Start of Block

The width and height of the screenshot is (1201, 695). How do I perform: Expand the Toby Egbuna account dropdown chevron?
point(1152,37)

End of Block
Start of Block

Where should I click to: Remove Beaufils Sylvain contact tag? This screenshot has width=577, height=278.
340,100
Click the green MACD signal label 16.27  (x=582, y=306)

End of Block
Start of Block

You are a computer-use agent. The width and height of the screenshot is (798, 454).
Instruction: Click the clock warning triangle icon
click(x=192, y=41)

End of Block

§ **Activity**
Above are the records; copy exactly the lines from the line with "Where should I" through the line with "Click the green", both included.

§ **Answer section**
Where should I click to: Remove Beaufils Sylvain contact tag? This screenshot has width=577, height=278.
340,100
Click the green MACD signal label 16.27  (x=582, y=306)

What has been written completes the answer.